**EXERCISE GOAL:**
Retype all of the entries exactly as they appear.
RAW DATA section start
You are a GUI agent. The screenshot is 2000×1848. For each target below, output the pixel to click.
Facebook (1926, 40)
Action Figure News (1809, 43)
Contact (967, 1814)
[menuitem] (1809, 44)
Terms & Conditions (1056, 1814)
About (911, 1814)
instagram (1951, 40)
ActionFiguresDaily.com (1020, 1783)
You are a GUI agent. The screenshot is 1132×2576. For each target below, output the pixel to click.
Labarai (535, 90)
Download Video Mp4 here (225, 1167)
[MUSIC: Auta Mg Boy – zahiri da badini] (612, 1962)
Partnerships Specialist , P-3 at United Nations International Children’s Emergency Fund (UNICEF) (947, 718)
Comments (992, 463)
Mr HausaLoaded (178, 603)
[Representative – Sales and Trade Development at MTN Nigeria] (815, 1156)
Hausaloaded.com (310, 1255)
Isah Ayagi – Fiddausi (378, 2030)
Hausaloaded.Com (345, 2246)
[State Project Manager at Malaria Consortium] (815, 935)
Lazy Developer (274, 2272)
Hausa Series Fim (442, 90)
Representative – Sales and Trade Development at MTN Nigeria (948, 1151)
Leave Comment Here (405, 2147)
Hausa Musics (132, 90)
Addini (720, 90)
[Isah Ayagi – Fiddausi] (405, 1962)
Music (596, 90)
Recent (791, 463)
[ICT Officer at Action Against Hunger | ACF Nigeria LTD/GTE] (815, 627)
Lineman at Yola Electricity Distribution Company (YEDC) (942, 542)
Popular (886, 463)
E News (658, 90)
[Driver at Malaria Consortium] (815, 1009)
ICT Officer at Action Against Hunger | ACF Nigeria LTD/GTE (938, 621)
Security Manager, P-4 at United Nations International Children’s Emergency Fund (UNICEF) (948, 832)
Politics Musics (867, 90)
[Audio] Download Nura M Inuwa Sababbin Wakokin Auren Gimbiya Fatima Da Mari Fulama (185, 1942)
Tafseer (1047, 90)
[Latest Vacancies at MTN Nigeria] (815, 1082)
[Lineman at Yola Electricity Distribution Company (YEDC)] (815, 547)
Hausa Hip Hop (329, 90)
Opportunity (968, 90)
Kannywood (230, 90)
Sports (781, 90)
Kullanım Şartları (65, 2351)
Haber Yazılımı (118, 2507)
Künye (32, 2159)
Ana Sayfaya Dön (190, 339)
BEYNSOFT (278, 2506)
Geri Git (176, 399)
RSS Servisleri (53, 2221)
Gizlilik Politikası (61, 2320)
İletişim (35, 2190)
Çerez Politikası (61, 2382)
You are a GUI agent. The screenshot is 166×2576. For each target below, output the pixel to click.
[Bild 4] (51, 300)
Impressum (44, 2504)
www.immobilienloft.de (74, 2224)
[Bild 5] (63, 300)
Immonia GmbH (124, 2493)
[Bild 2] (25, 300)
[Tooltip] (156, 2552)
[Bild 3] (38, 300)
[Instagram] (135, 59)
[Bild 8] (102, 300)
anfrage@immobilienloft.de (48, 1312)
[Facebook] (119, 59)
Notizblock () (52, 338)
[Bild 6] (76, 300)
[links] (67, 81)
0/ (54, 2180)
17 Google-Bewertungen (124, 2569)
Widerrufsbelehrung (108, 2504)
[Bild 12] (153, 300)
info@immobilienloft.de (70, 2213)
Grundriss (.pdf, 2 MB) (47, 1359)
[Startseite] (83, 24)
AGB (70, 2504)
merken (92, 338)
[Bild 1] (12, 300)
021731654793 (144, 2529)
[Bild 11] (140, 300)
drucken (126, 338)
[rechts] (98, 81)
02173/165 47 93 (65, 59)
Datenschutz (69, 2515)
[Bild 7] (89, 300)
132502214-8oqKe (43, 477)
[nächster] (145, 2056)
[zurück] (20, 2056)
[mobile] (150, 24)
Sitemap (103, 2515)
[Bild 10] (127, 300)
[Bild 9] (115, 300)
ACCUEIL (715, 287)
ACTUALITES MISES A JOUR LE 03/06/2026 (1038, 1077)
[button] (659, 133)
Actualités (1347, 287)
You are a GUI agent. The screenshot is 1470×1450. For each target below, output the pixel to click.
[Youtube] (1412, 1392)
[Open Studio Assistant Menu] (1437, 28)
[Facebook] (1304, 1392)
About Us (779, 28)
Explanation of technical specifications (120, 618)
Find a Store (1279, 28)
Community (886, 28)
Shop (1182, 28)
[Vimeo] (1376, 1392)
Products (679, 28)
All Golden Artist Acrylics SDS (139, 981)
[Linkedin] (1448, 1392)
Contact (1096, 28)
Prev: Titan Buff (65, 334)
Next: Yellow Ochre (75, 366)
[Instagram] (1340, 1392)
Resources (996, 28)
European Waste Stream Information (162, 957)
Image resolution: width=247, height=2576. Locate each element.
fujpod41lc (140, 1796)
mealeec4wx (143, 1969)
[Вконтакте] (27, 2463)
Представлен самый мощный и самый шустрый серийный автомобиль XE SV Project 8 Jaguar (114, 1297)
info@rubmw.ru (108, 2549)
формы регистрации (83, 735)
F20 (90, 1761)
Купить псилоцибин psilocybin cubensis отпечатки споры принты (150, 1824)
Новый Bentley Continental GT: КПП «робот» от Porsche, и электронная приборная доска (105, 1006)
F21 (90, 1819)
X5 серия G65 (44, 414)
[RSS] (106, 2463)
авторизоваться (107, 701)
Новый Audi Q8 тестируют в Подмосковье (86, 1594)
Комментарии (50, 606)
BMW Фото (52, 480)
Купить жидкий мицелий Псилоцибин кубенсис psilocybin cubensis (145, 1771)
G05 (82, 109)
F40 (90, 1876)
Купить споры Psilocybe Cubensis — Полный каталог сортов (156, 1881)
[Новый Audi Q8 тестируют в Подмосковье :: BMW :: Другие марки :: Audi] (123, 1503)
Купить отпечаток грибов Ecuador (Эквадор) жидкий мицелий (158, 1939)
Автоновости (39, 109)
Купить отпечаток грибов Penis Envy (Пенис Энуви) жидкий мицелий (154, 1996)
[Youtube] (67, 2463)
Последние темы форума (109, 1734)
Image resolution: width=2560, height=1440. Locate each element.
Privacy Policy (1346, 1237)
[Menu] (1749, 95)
RAW DATA section end
**OUTPUT OF THE EXERCISE:**
You are a GUI agent. The screenshot is 2000×1848. For each target below, output the pixel to click.
Facebook (1926, 40)
Action Figure News (1809, 43)
Contact (967, 1814)
[menuitem] (1809, 44)
Terms & Conditions (1056, 1814)
About (911, 1814)
instagram (1951, 40)
ActionFiguresDaily.com (1020, 1783)
You are a GUI agent. The screenshot is 1132×2576. For each target below, output the pixel to click.
Labarai (535, 90)
Download Video Mp4 here (225, 1167)
[MUSIC: Auta Mg Boy – zahiri da badini] (612, 1962)
Partnerships Specialist , P-3 at United Nations International Children’s Emergency Fund (UNICEF) (947, 718)
Comments (992, 463)
Mr HausaLoaded (178, 603)
[Representative – Sales and Trade Development at MTN Nigeria] (815, 1156)
Hausaloaded.com (310, 1255)
Isah Ayagi – Fiddausi (378, 2030)
Hausaloaded.Com (345, 2246)
[State Project Manager at Malaria Consortium] (815, 935)
Lazy Developer (274, 2272)
Hausa Series Fim (442, 90)
Representative – Sales and Trade Development at MTN Nigeria (948, 1151)
Leave Comment Here (405, 2147)
Hausa Musics (132, 90)
Addini (720, 90)
[Isah Ayagi – Fiddausi] (405, 1962)
Music (596, 90)
Recent (791, 463)
[ICT Officer at Action Against Hunger | ACF Nigeria LTD/GTE] (815, 627)
Lineman at Yola Electricity Distribution Company (YEDC) (942, 542)
Popular (886, 463)
E News (658, 90)
[Driver at Malaria Consortium] (815, 1009)
ICT Officer at Action Against Hunger | ACF Nigeria LTD/GTE (938, 621)
Security Manager, P-4 at United Nations International Children’s Emergency Fund (UNICEF) (948, 832)
Politics Musics (867, 90)
[Audio] Download Nura M Inuwa Sababbin Wakokin Auren Gimbiya Fatima Da Mari Fulama (185, 1942)
Tafseer (1047, 90)
[Latest Vacancies at MTN Nigeria] (815, 1082)
[Lineman at Yola Electricity Distribution Company (YEDC)] (815, 547)
Hausa Hip Hop (329, 90)
Opportunity (968, 90)
Kannywood (230, 90)
Sports (781, 90)
Kullanım Şartları (65, 2351)
Haber Yazılımı (118, 2507)
Künye (32, 2159)
Ana Sayfaya Dön (190, 339)
BEYNSOFT (278, 2506)
Geri Git (176, 399)
RSS Servisleri (53, 2221)
Gizlilik Politikası (61, 2320)
İletişim (35, 2190)
Çerez Politikası (61, 2382)
You are a GUI agent. The screenshot is 166×2576. For each target below, output the pixel to click.
[Bild 4] (51, 300)
Impressum (44, 2504)
www.immobilienloft.de (74, 2224)
[Bild 5] (63, 300)
Immonia GmbH (124, 2493)
[Bild 2] (25, 300)
[Tooltip] (156, 2552)
[Bild 3] (38, 300)
[Instagram] (135, 59)
[Bild 8] (102, 300)
anfrage@immobilienloft.de (48, 1312)
[Facebook] (119, 59)
Notizblock () (52, 338)
[Bild 6] (76, 300)
[links] (67, 81)
0/ (54, 2180)
17 Google-Bewertungen (124, 2569)
Widerrufsbelehrung (108, 2504)
[Bild 12] (153, 300)
info@immobilienloft.de (70, 2213)
Grundriss (.pdf, 2 MB) (47, 1359)
[Startseite] (83, 24)
AGB (70, 2504)
merken (92, 338)
[Bild 1] (12, 300)
021731654793 (144, 2529)
[Bild 11] (140, 300)
drucken (126, 338)
[rechts] (98, 81)
02173/165 47 93 (65, 59)
Datenschutz (69, 2515)
[Bild 7] (89, 300)
132502214-8oqKe (43, 477)
[nächster] (145, 2056)
[zurück] (20, 2056)
[mobile] (150, 24)
Sitemap (103, 2515)
[Bild 10] (127, 300)
[Bild 9] (115, 300)
ACCUEIL (715, 287)
ACTUALITES MISES A JOUR LE 03/06/2026 (1038, 1077)
[button] (659, 133)
Actualités (1347, 287)
You are a GUI agent. The screenshot is 1470×1450. For each target below, output the pixel to click.
[Youtube] (1412, 1392)
[Open Studio Assistant Menu] (1437, 28)
[Facebook] (1304, 1392)
About Us (779, 28)
Explanation of technical specifications (120, 618)
Find a Store (1279, 28)
Community (886, 28)
Shop (1182, 28)
[Vimeo] (1376, 1392)
Products (679, 28)
All Golden Artist Acrylics SDS (139, 981)
[Linkedin] (1448, 1392)
Contact (1096, 28)
Prev: Titan Buff (65, 334)
Next: Yellow Ochre (75, 366)
[Instagram] (1340, 1392)
Resources (996, 28)
European Waste Stream Information (162, 957)
Image resolution: width=247, height=2576. Locate each element.
fujpod41lc (140, 1796)
mealeec4wx (143, 1969)
[Вконтакте] (27, 2463)
Представлен самый мощный и самый шустрый серийный автомобиль XE SV Project 8 Jaguar (114, 1297)
info@rubmw.ru (108, 2549)
формы регистрации (83, 735)
F20 (90, 1761)
Купить псилоцибин psilocybin cubensis отпечатки споры принты (150, 1824)
Новый Bentley Continental GT: КПП «робот» от Porsche, и электронная приборная доска (105, 1006)
F21 (90, 1819)
X5 серия G65 (44, 414)
[RSS] (106, 2463)
авторизоваться (107, 701)
Новый Audi Q8 тестируют в Подмосковье (86, 1594)
Комментарии (50, 606)
BMW Фото (52, 480)
Купить жидкий мицелий Псилоцибин кубенсис psilocybin cubensis (145, 1771)
G05 (82, 109)
F40 (90, 1876)
Купить споры Psilocybe Cubensis — Полный каталог сортов (156, 1881)
[Новый Audi Q8 тестируют в Подмосковье :: BMW :: Другие марки :: Audi] (123, 1503)
Купить отпечаток грибов Ecuador (Эквадор) жидкий мицелий (158, 1939)
Автоновости (39, 109)
Купить отпечаток грибов Penis Envy (Пенис Энуви) жидкий мицелий (154, 1996)
[Youtube] (67, 2463)
Последние темы форума (109, 1734)
Image resolution: width=2560, height=1440. Locate each element.
Privacy Policy (1346, 1237)
[Menu] (1749, 95)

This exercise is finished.